[Recorded data]
((

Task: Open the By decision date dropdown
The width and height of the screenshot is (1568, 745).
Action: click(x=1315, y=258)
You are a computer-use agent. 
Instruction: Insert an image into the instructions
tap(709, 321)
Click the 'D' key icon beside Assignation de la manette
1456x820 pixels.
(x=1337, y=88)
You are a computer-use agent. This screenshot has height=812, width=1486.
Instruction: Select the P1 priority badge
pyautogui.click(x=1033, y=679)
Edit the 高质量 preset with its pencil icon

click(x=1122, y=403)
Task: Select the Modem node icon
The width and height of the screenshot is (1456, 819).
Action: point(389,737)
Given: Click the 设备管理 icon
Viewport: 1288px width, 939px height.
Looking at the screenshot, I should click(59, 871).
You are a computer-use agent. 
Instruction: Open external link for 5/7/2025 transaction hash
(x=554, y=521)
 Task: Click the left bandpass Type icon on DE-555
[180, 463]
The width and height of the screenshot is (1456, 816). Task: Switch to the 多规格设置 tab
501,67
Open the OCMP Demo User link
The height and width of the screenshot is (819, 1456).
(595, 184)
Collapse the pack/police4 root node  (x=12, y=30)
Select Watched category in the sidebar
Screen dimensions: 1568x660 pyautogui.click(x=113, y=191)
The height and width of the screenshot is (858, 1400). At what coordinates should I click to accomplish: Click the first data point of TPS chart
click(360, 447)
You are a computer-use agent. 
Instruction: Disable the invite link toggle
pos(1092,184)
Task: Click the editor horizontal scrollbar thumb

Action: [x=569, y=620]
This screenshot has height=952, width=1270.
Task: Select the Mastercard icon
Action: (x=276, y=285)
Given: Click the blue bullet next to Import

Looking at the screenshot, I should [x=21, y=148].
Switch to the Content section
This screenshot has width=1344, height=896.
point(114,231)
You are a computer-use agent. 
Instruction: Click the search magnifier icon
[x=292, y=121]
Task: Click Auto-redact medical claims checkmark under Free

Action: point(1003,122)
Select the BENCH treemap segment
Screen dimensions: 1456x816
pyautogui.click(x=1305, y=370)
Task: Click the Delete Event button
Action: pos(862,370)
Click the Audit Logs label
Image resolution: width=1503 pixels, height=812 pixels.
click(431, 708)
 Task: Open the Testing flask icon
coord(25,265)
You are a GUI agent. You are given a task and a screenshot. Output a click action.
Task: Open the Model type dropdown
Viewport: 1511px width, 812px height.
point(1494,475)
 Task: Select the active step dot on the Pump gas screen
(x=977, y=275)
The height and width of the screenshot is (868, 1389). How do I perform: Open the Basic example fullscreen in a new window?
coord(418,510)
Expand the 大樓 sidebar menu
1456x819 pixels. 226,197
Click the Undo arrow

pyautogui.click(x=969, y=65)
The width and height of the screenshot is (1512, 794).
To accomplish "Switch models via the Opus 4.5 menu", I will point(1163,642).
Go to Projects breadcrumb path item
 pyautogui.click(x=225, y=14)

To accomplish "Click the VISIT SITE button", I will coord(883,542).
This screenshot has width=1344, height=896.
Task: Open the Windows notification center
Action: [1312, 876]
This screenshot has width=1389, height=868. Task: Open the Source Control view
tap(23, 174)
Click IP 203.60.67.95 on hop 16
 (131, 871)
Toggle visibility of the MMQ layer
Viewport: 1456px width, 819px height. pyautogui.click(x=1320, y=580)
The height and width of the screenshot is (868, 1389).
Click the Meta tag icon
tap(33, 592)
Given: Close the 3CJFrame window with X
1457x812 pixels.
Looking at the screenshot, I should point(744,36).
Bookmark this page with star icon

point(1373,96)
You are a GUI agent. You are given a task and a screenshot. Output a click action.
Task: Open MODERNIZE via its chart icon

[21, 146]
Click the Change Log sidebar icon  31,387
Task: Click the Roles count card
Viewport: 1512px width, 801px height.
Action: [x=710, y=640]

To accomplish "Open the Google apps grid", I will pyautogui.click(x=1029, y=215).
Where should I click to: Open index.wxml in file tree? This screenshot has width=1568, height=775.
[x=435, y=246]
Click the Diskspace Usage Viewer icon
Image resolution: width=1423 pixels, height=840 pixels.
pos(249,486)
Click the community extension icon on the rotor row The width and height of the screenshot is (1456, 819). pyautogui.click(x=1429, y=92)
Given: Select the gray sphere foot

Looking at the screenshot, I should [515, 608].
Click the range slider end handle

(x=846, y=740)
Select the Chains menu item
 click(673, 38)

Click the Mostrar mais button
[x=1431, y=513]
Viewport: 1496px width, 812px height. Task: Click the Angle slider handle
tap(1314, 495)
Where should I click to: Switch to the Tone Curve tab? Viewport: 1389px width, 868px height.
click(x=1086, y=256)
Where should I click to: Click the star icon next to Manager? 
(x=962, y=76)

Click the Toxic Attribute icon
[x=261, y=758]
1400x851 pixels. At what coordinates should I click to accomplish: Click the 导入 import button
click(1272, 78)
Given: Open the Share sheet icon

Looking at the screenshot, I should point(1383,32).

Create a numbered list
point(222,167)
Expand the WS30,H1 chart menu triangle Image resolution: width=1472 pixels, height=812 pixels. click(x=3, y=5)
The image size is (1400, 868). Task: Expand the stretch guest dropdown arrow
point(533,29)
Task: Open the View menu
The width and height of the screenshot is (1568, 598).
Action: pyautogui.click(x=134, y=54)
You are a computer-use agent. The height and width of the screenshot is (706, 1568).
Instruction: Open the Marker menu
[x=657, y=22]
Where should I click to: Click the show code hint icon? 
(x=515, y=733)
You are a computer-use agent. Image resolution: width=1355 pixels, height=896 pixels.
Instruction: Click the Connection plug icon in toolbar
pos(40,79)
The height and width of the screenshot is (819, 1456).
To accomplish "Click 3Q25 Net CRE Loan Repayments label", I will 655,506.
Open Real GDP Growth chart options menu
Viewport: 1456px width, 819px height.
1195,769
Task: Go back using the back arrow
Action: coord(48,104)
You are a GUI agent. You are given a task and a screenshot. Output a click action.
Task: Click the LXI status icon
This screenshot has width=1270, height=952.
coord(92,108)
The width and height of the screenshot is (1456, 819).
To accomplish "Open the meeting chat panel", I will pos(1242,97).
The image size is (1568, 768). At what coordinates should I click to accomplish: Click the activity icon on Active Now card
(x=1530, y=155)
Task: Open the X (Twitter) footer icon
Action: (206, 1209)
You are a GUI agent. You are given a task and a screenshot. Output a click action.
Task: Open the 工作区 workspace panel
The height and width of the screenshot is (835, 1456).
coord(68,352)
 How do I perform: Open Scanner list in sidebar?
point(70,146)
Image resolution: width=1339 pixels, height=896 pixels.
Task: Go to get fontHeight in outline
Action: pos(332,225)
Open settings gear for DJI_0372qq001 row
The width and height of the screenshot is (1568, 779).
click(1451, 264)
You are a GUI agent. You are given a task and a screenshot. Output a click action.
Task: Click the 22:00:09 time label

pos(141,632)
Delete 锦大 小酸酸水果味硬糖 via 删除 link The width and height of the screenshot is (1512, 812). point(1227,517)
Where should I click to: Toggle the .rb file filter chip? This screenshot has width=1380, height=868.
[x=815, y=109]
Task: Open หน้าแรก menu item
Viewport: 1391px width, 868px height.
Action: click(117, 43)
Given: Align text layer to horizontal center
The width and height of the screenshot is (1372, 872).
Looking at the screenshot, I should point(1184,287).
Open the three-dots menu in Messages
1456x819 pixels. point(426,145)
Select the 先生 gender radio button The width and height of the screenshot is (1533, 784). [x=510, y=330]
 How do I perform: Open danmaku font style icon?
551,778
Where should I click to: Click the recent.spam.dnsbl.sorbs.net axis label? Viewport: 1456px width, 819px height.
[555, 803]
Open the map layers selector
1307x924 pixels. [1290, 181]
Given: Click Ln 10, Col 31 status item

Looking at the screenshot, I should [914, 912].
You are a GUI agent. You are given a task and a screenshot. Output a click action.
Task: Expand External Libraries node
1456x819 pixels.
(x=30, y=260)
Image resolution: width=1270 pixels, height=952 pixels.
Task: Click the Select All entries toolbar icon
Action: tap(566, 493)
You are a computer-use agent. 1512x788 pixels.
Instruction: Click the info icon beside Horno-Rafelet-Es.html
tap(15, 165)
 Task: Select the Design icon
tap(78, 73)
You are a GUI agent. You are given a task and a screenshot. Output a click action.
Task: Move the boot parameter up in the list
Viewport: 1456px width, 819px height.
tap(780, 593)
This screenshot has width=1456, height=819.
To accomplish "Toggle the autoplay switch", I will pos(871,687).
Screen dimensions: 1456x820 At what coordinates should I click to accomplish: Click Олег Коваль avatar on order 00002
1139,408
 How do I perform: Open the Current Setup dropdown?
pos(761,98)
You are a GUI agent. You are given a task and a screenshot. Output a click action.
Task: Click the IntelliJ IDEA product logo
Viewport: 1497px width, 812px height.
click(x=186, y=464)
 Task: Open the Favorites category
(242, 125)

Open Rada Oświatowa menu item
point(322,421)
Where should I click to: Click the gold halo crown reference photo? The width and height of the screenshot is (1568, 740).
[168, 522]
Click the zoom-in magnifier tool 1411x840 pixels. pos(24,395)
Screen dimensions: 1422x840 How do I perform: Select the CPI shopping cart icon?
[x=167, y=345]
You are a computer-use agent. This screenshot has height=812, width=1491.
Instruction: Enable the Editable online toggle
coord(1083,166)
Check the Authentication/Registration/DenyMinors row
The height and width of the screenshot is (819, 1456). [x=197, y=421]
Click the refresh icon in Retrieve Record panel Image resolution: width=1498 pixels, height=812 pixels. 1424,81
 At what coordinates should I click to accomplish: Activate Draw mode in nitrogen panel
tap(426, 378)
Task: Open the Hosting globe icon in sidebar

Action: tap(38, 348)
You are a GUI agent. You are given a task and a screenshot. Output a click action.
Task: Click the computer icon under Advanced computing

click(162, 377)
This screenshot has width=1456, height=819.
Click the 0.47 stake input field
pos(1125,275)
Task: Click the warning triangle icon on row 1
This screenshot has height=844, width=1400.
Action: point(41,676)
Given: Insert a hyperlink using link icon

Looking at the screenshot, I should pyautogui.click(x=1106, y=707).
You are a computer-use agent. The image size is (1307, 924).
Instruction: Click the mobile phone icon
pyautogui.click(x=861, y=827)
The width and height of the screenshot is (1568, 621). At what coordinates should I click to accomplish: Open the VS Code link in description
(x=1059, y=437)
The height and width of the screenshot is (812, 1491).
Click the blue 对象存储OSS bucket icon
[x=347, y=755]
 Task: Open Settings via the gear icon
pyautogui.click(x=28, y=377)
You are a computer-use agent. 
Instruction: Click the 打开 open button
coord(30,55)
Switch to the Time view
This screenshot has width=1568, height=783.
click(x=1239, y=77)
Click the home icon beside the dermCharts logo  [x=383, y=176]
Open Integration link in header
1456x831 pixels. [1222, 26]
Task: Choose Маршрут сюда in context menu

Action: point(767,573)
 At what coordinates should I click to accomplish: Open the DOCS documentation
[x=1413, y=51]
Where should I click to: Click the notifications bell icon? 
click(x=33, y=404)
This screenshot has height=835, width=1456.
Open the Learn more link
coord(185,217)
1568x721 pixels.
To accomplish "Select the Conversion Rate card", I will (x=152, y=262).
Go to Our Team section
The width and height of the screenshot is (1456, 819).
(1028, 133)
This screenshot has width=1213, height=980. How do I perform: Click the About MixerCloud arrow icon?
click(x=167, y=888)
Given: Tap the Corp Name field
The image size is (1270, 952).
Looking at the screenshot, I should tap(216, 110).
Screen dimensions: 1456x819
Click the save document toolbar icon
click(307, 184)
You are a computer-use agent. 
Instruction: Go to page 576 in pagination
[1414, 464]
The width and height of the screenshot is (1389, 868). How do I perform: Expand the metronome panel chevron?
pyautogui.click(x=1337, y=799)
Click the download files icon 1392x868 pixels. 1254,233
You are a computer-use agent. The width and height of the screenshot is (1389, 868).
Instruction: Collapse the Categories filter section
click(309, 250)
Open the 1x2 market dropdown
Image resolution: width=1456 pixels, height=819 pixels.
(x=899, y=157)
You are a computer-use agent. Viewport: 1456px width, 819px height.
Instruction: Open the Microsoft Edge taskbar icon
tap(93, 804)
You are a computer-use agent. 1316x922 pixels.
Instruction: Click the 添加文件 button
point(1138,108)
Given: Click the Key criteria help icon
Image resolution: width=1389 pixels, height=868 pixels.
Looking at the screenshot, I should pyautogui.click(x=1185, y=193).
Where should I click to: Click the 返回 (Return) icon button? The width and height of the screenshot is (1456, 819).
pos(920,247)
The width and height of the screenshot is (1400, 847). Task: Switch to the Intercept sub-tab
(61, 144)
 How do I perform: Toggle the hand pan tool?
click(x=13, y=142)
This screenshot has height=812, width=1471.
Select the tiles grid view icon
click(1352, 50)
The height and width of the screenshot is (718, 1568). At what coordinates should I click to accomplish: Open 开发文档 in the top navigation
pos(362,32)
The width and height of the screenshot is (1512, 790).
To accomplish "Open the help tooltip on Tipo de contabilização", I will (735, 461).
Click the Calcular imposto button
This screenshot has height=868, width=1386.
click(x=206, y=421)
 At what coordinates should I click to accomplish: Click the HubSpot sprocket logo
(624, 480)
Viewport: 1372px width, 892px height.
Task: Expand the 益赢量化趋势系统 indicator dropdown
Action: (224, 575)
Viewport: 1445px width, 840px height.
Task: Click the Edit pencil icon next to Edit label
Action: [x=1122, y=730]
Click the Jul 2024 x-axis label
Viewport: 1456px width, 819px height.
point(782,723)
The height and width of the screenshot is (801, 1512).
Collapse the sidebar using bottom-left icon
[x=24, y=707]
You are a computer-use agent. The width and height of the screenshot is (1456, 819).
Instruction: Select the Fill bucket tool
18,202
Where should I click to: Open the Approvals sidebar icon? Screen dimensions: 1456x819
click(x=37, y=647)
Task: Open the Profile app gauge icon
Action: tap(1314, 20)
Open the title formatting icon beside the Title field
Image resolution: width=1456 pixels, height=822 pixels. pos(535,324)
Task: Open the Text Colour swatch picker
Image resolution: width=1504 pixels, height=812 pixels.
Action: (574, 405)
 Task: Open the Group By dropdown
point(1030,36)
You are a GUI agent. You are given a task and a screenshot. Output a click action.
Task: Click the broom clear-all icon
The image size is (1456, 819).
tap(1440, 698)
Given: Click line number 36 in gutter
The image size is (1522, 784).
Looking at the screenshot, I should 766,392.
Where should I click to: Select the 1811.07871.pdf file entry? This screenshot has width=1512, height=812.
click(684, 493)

))

EXERCISE :: Write down how many lines in the data contain "triangle". Add nothing else.

WRITTEN REPLY :: 2